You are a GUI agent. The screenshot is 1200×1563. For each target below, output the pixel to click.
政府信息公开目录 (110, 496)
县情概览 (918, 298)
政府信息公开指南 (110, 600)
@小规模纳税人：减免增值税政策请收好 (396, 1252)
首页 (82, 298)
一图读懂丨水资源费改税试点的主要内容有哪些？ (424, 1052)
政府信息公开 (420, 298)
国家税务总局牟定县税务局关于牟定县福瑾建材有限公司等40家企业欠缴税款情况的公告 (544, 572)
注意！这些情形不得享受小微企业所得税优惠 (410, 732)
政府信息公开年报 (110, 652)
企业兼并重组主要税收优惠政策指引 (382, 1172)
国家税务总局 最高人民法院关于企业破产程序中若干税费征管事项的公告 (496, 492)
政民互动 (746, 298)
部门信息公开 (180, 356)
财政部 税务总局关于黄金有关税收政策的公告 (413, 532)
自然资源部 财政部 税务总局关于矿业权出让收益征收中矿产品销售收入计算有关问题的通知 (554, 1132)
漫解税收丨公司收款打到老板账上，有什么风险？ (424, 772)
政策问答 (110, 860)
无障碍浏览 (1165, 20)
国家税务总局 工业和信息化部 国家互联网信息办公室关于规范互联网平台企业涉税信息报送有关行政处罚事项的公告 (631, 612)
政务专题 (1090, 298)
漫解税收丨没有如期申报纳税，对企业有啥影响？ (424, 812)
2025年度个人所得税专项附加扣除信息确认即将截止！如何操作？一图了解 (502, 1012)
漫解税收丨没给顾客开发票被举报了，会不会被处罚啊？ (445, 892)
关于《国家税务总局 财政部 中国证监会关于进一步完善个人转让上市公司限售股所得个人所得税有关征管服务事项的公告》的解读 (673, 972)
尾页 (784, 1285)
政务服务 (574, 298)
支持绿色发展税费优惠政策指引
* * * * * * * * *
**WRITTEN INSTRUCTION:** Convert the material into a JSON list of strings, one string per line with blank lines omitted. Begin at the line containing "注意！这些情形不得享受小微企业所得税优惠 (410, 732)" and continue through the last line of the material.

**ANSWER FOR THE TASK:**
[
  "注意！这些情形不得享受小微企业所得税优惠 (410, 732)",
  "政府信息公开年报 (110, 652)",
  "企业兼并重组主要税收优惠政策指引 (382, 1172)",
  "国家税务总局 最高人民法院关于企业破产程序中若干税费征管事项的公告 (496, 492)",
  "政民互动 (746, 298)",
  "部门信息公开 (180, 356)",
  "财政部 税务总局关于黄金有关税收政策的公告 (413, 532)",
  "自然资源部 财政部 税务总局关于矿业权出让收益征收中矿产品销售收入计算有关问题的通知 (554, 1132)",
  "漫解税收丨公司收款打到老板账上，有什么风险？ (424, 772)",
  "政策问答 (110, 860)",
  "无障碍浏览 (1165, 20)",
  "国家税务总局 工业和信息化部 国家互联网信息办公室关于规范互联网平台企业涉税信息报送有关行政处罚事项的公告 (631, 612)",
  "政务专题 (1090, 298)",
  "漫解税收丨没有如期申报纳税，对企业有啥影响？ (424, 812)",
  "2025年度个人所得税专项附加扣除信息确认即将截止！如何操作？一图了解 (502, 1012)",
  "漫解税收丨没给顾客开发票被举报了，会不会被处罚啊？ (445, 892)",
  "关于《国家税务总局 财政部 中国证监会关于进一步完善个人转让上市公司限售股所得个人所得税有关征管服务事项的公告》的解读 (673, 972)",
  "尾页 (784, 1285)",
  "政务服务 (574, 298)",
  "支持绿色发展税费优惠政策指引"
]